**What you should do**: From the data below, retype exactly the lines starting with the one that contains "You are a computer-use agent." and ending with the one that contains "Instruction: Open the", both included.

(Record set Opens)

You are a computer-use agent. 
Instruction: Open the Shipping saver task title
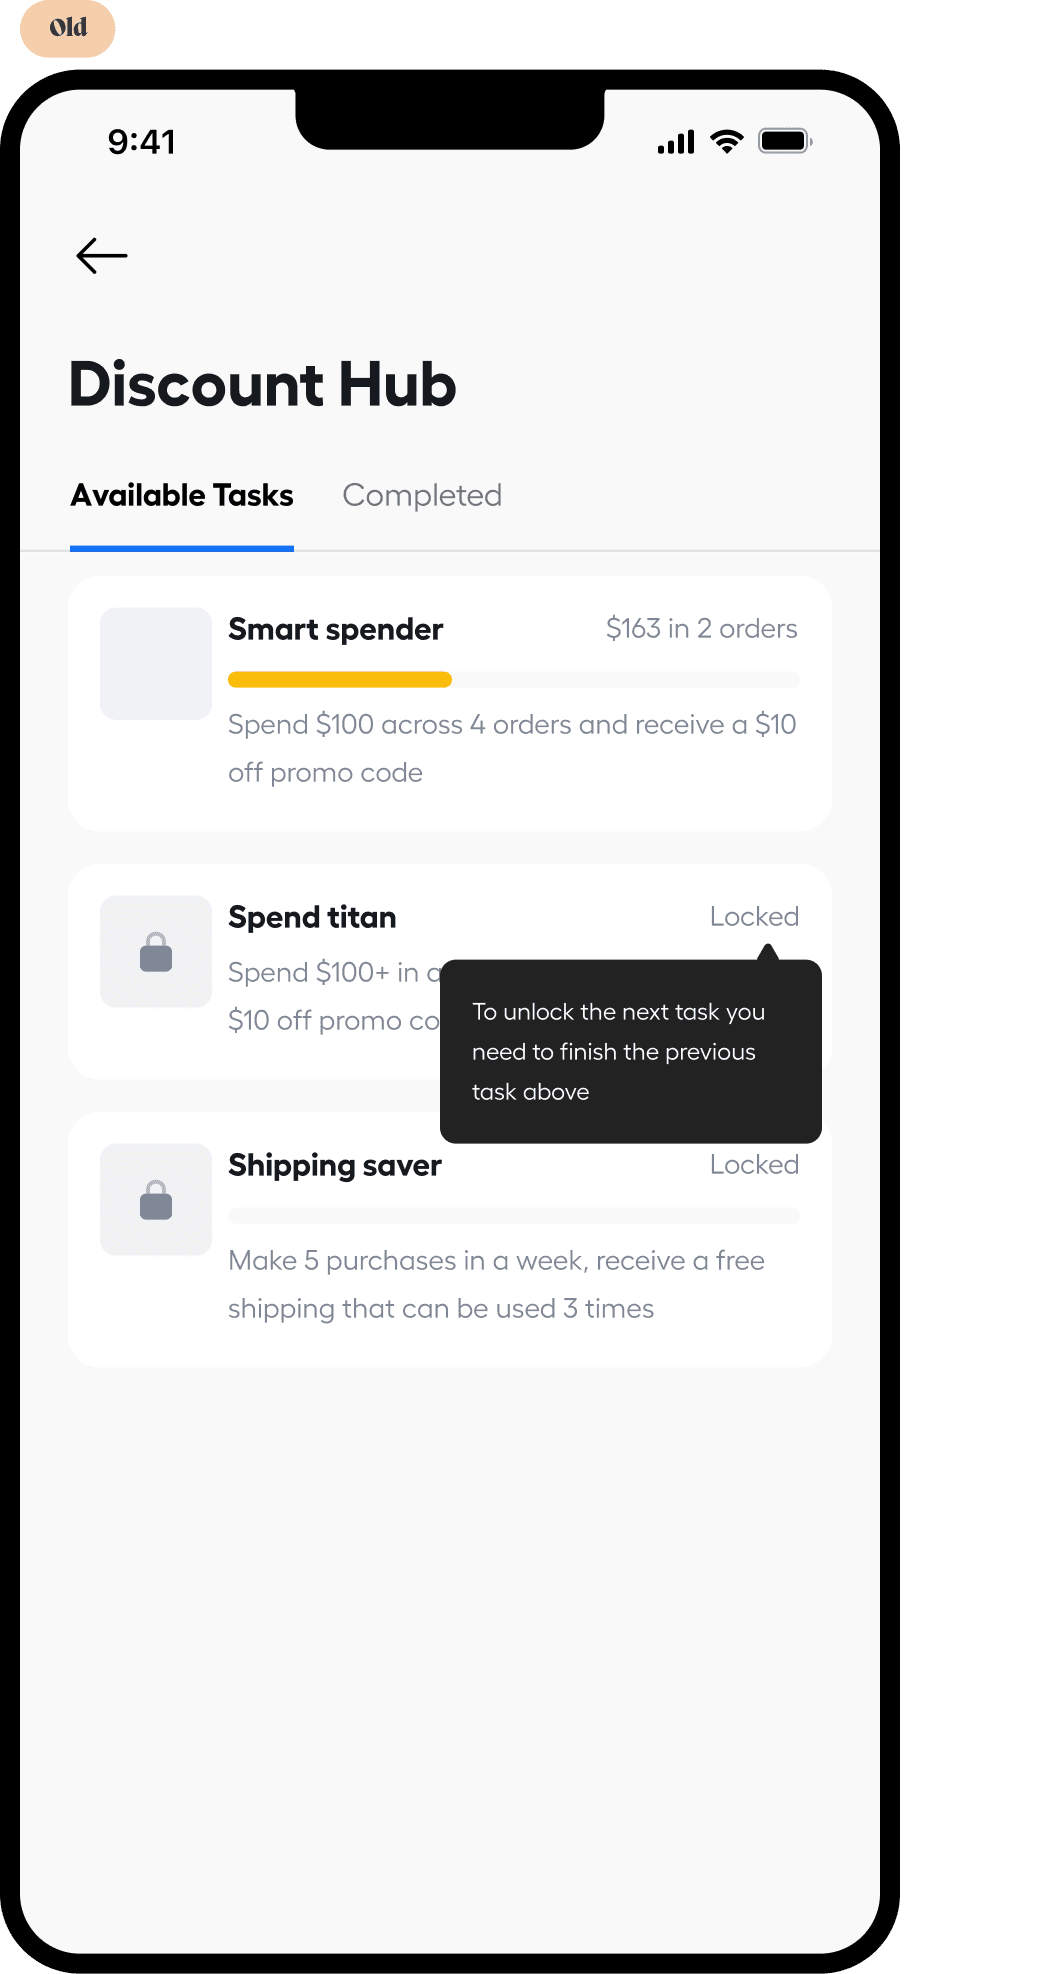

(Record set Closes)
(Record set Opens)

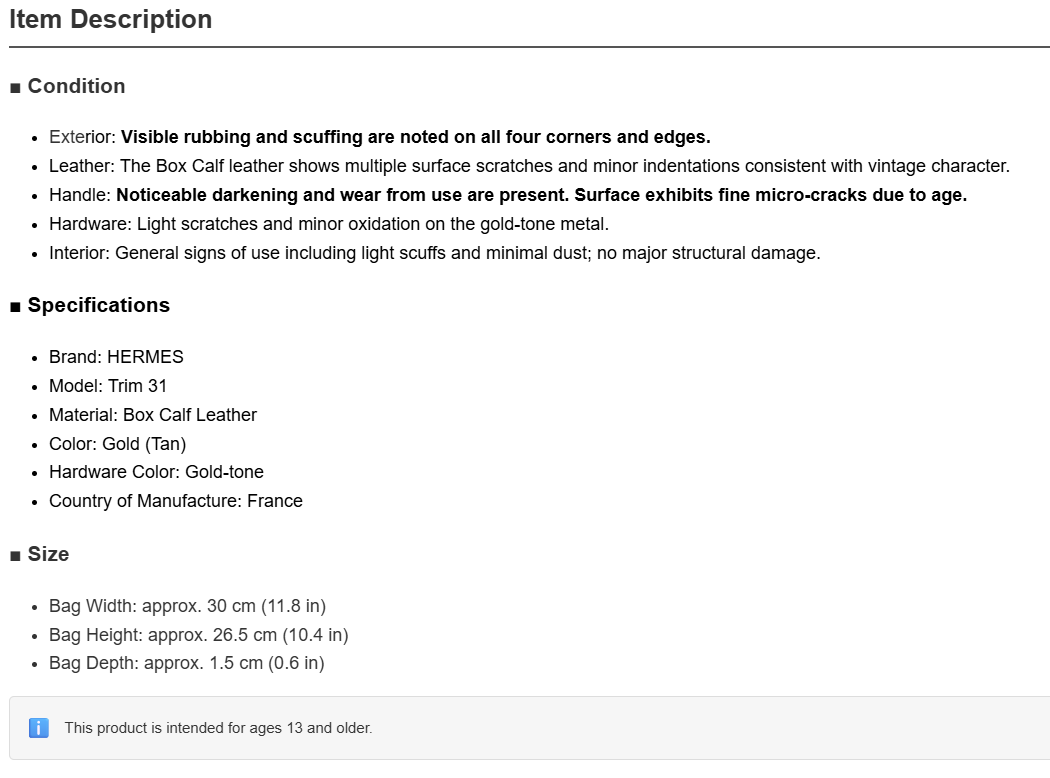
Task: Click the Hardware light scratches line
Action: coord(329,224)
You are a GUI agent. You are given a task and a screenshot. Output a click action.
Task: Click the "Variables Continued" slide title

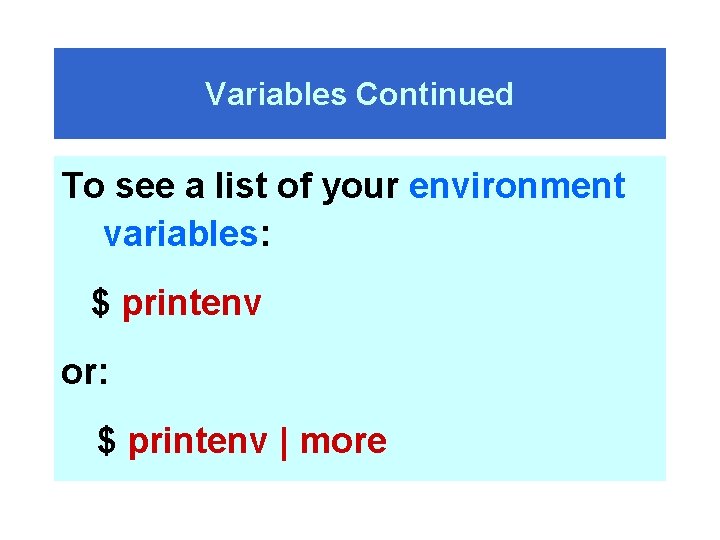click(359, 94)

(Record set Closes)
(Record set Opens)

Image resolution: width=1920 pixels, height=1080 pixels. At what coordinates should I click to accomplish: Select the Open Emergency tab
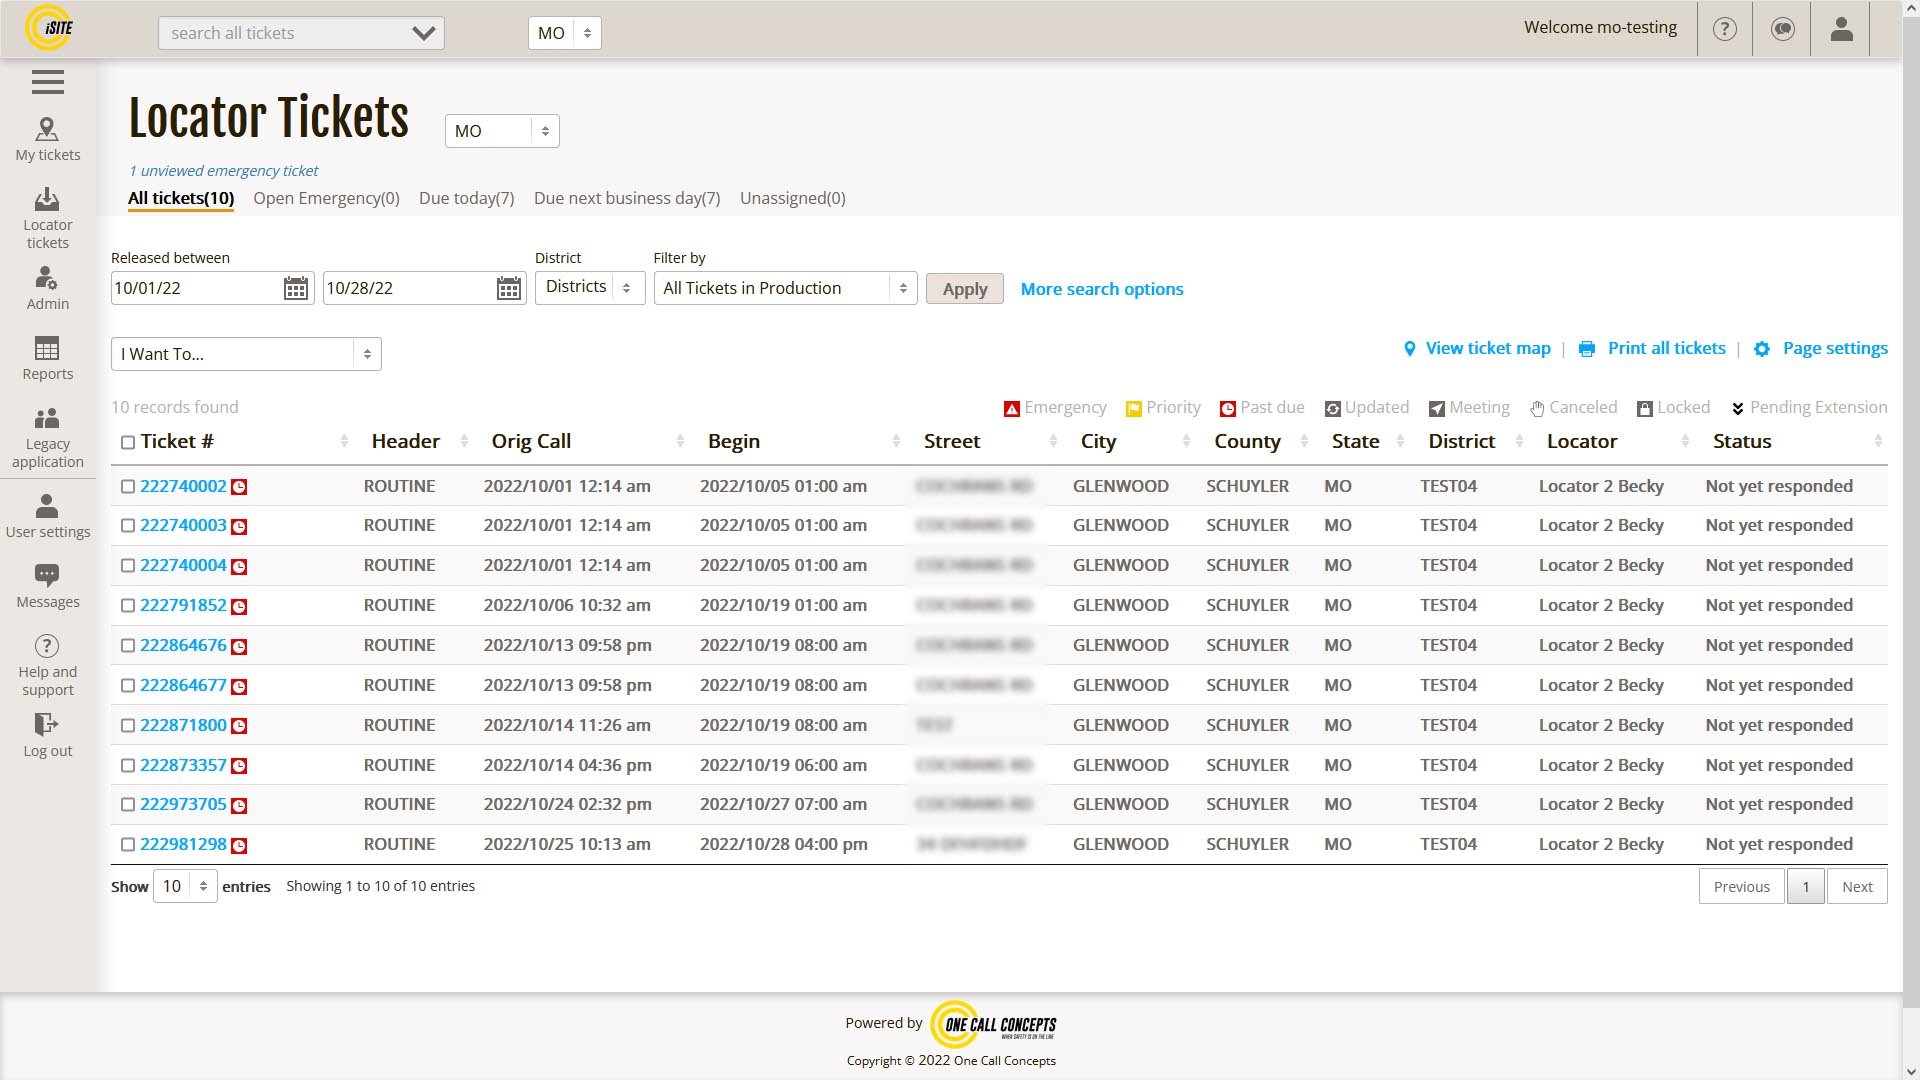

(Record set Closes)

**Answer space**:
You are a computer-use agent. 
Instruction: Open the Shipping saver task title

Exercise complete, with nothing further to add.